A partir de ahí, Franco hizo lo más importante: sostuvo el lugar con ritmo. Con neumáticos medios, en una pista de bajo agarre y todavía traicionera en algunos sectores, empezó a construir una diferencia sobre Liam Lawson. Desde la vuelta 11, especialmente, giró con una ventaja que llegó a ser de hasta ocho décimas por vuelta respecto del neozelandés. Ese primer stint fue clave.

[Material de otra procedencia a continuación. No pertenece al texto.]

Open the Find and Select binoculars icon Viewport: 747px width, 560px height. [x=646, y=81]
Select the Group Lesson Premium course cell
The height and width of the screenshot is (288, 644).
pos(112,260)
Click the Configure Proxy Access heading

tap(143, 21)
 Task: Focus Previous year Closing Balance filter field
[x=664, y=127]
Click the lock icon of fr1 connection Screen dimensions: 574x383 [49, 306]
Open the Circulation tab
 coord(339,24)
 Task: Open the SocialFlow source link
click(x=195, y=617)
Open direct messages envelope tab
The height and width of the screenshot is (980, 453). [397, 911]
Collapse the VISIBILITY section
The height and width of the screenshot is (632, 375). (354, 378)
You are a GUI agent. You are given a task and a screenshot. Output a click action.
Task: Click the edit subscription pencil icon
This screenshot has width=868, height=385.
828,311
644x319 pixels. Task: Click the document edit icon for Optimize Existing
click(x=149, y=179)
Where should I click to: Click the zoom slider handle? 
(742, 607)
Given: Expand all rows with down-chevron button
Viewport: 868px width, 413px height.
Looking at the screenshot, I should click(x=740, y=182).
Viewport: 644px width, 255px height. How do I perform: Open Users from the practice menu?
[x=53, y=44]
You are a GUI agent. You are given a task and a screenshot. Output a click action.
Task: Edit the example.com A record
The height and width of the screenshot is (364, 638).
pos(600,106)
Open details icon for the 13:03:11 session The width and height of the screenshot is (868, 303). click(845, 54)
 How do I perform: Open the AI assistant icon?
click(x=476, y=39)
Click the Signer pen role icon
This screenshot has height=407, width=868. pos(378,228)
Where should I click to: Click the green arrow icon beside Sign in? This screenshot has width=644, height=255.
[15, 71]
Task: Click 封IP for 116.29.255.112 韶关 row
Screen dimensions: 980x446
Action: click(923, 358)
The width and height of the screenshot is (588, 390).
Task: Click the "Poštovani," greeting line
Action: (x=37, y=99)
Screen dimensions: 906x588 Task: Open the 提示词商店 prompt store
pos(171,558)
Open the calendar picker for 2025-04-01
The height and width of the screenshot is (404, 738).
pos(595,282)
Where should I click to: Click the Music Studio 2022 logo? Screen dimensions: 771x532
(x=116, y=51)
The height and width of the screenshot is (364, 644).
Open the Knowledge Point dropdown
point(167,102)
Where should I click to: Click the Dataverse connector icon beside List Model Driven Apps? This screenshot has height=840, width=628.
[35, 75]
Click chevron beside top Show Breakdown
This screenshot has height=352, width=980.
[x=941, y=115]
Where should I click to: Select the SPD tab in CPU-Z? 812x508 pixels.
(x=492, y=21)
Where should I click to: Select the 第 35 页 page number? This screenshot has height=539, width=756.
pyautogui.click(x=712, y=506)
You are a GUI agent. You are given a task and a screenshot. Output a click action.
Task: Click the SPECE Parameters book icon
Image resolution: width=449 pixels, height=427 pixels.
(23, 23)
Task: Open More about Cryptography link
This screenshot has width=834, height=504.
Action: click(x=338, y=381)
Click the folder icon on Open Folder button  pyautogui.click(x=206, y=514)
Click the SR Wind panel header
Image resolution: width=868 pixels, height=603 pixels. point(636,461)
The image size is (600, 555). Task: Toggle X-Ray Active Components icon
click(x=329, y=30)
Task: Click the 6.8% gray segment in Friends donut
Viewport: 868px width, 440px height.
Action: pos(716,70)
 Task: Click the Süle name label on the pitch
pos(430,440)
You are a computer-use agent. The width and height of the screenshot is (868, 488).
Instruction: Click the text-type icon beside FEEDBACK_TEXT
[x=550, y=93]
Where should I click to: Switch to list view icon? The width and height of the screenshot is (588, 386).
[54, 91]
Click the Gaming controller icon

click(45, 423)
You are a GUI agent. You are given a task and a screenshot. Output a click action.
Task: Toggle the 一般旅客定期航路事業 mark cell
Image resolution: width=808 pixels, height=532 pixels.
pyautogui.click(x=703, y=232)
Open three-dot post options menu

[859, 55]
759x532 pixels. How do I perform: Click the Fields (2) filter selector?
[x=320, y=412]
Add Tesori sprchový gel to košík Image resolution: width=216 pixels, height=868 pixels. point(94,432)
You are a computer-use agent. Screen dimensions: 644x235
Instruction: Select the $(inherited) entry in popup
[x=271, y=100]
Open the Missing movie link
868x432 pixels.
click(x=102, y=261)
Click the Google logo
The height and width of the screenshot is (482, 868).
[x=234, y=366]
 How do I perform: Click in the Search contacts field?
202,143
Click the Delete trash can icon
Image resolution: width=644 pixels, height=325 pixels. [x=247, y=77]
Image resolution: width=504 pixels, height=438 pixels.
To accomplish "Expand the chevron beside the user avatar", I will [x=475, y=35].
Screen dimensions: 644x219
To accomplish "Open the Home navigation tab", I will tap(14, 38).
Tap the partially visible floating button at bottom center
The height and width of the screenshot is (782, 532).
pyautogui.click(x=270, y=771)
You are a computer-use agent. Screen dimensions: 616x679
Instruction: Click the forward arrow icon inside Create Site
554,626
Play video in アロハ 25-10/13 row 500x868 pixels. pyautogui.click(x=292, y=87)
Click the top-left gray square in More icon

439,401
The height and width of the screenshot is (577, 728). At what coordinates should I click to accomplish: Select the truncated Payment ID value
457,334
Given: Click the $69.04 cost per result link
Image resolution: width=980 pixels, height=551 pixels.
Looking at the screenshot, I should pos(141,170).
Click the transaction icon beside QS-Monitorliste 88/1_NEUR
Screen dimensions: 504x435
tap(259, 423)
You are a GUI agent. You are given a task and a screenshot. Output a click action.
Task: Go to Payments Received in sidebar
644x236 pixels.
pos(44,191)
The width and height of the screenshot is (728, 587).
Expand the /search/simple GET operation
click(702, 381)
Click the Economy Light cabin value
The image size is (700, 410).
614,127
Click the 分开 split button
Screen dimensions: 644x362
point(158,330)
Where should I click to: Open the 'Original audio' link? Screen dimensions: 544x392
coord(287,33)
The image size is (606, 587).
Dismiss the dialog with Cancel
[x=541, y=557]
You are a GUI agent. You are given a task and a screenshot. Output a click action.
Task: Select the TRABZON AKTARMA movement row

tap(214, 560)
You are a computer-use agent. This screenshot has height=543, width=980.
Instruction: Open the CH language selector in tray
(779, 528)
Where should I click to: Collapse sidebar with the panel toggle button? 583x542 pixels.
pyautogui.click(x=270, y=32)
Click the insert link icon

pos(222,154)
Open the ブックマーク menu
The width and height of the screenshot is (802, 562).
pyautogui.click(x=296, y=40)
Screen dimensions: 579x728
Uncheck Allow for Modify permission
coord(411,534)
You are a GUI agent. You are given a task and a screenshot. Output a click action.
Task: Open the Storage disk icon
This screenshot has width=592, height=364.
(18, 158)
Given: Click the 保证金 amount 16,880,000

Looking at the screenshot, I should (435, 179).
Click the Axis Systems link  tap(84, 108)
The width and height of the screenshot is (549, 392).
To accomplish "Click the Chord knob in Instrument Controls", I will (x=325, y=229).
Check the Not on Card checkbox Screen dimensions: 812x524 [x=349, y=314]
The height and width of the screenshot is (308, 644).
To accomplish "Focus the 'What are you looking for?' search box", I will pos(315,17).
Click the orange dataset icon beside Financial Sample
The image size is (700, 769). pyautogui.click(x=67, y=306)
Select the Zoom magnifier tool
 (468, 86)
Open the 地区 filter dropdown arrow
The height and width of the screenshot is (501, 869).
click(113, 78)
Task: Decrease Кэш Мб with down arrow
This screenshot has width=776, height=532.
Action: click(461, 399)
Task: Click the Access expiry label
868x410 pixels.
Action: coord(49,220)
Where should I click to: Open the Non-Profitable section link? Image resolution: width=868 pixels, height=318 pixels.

No tuvo el dramatismo de una maniobra al límite, pero tuvo algo más valioso: control.

franco colapinto canada 2026

Foto: TWJB Photography/BWT Alpine Formula One Team.

El abandono de George Russell, que venía en plena batalla en la punta, elevó a Colapinto al sexto lugar. Ahí apareció otra dimensión de la F1 2026: los cuatro equipos principales siguen estando lejos del resto, pero cuando uno de sus autos falla, el mejor del pelotón medio tiene que estar listo para capturar el premio. Alpine lo había hecho en Miami. Lo repitió en Canadá.

El único gran sobresalto llegó en la salida de boxes. Al reincorporarse, Franco pisó una línea blanca húmeda, el auto perdió la cola y terminó rozando el muro. El golpe dañó el endplate del alerón delantero y dejó tocada la suspensión trasera izquierda, pero no lo obligó a reparar ni le quitó rendimiento de manera decisiva. A partir de ahí, administró. Con inteligencia, con tensión y con la calma de quien entiende que algunos domingos no se ganan atacando, sino trayendo el auto entero.

Gasly también sumó, con un octavo puesto valioso desde el 14º lugar de partida. Para Alpine fue un doble final en puntos, 12 unidades para el campeonato de Constructores y una ampliación de su ventaja en el quinto lugar. Para Colapinto, fue algo más íntimo y más deportivo a la vez: la prueba de que su curva ascendente no dependía de una sola pista, ni de una sola tarde inspirada.